The longevity of relevance can vary enormously – it all depends on the sector involved and on the type of data we’re talking about.
Suppose, for example, a company is interested in opinions expressed online about a big, long-standing topic like Brexit. In that case, I’d expect to see extremely slow depreciation as the issues rumble on. By contrast, gathering data on an advertising campaign sees very fast depreciation: in that scenario, the data is only as good as the most recent ad.
Sometimes, of course, the situation isn’t this clear-cut. Looking into social sentiment in order to predict stock price fluctuations, for example, can retain relevance for days or weeks depending on the ‘hype’ surrounding the stock.
Data relevance certainly can depreciate very quickly indeed – that’s why, as far as tracking customer data is concerned, it’s advisable to implement tracking on a daily or weekly basis.
What innovations in data analysis should we expect in the next decade and how will it improve our daily lives?

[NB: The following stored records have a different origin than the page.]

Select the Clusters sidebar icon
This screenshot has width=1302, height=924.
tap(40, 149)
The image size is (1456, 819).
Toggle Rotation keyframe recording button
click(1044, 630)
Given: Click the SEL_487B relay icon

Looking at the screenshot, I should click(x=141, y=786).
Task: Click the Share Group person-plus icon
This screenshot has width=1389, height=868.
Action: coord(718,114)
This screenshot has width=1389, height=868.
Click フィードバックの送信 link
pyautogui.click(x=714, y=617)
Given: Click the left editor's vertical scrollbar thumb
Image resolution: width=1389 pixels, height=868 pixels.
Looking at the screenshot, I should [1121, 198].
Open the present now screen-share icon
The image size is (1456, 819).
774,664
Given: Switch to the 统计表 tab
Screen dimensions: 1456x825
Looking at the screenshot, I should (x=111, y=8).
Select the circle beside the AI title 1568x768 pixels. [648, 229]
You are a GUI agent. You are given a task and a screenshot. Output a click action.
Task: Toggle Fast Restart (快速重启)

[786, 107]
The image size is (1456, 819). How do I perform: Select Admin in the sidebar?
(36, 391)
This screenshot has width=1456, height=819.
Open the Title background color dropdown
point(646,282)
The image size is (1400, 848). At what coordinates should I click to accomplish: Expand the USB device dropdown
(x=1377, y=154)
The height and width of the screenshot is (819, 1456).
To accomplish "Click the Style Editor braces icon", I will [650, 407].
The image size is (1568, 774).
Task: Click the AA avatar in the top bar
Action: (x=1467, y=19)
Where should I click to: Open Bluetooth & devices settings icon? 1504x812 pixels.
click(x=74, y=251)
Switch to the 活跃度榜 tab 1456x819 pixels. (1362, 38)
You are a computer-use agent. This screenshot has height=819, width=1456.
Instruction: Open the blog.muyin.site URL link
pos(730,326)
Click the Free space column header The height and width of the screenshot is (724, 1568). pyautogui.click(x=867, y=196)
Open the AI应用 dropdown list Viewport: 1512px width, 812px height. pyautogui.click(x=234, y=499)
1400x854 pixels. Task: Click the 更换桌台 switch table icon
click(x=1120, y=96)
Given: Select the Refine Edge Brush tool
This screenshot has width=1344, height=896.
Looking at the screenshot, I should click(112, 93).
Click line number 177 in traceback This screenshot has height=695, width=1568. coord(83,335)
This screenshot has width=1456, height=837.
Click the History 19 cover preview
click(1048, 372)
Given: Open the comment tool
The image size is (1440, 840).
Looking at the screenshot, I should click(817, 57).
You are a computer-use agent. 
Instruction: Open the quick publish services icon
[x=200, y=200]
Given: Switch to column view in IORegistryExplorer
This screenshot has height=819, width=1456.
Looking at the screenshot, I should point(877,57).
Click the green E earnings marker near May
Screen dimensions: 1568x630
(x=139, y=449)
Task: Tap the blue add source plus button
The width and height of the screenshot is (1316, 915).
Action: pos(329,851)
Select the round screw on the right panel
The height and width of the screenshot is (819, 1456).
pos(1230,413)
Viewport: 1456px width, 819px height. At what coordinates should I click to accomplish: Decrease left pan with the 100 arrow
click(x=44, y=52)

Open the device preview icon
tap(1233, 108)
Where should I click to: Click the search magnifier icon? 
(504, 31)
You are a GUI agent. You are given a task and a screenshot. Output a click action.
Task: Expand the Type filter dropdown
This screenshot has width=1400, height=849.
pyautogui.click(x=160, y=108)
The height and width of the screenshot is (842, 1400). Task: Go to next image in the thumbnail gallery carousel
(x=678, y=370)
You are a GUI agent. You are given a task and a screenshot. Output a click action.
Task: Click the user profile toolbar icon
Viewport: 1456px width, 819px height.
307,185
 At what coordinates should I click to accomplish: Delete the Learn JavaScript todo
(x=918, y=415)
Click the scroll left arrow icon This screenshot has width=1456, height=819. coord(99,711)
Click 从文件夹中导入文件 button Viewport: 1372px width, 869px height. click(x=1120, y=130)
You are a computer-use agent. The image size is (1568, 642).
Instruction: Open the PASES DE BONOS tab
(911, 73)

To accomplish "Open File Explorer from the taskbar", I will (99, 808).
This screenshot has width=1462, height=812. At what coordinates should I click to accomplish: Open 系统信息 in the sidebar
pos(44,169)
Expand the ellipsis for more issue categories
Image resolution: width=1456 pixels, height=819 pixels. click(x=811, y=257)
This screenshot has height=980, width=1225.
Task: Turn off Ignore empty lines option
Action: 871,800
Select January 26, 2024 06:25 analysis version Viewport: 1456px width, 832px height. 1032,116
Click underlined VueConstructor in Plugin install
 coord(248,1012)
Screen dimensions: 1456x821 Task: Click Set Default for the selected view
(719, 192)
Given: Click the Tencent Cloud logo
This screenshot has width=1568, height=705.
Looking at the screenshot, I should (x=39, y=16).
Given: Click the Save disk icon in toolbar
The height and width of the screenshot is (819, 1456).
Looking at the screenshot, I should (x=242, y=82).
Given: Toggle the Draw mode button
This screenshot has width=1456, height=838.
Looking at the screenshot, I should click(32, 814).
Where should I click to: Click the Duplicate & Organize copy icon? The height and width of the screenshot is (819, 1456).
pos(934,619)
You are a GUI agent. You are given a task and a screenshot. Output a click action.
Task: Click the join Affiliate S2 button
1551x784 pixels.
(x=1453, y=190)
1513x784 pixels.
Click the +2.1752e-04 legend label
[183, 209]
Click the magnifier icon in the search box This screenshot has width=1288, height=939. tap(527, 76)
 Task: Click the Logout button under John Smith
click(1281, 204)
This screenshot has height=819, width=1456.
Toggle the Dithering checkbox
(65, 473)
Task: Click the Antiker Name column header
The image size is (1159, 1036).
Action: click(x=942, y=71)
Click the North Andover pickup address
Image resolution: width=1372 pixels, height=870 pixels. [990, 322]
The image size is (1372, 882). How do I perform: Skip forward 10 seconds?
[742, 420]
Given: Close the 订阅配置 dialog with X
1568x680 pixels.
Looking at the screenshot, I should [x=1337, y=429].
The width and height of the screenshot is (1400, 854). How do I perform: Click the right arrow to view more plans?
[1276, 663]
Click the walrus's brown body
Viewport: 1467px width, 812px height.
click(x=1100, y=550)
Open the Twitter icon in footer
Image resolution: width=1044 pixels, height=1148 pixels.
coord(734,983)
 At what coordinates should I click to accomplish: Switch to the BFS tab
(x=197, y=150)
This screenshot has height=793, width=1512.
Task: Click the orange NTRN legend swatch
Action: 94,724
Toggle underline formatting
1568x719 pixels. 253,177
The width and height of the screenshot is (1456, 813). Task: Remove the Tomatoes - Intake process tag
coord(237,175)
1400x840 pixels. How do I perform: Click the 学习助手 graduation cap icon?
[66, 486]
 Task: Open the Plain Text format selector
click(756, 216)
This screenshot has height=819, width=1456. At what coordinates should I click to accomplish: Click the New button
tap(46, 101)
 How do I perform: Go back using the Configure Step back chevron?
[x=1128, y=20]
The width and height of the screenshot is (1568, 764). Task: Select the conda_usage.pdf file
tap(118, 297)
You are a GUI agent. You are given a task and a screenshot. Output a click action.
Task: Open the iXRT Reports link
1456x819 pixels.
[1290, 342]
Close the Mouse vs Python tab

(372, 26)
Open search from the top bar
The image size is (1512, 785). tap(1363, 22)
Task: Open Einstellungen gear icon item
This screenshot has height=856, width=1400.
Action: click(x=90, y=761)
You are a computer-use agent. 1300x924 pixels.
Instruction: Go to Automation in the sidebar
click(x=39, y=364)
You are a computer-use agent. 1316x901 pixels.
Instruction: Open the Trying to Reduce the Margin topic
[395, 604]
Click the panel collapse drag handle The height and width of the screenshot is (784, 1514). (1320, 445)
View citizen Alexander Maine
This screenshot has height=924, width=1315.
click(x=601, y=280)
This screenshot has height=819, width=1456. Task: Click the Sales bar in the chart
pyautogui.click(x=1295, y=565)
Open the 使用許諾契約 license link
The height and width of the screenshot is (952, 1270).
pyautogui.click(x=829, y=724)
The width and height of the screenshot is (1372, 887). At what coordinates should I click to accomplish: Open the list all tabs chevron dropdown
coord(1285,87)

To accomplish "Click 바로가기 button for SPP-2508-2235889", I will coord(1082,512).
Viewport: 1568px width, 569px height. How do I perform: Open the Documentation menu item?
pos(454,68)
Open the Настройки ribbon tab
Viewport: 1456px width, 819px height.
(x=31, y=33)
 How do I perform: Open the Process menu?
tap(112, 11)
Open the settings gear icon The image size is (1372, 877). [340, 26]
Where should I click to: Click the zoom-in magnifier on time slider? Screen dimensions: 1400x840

The analysis of unstructured data, including text, audio, images, and video, will soon become ubiquitous – engagement with this kind of data is swiftly changing from novelty to necessity.
As such, our voices as customers – as users of products and services – will always be heard and responded to.
There are two positive implications for this. Firstly, we will be able to directly impact product development in direct, concrete ways that will improve human lives.
Secondly, we’ll be able to monetise our own behavioural data and opinions. These changes in data analysis indicate a rise in the value of the data we put out into the world: it’s a precious resource and will likely be treated as such.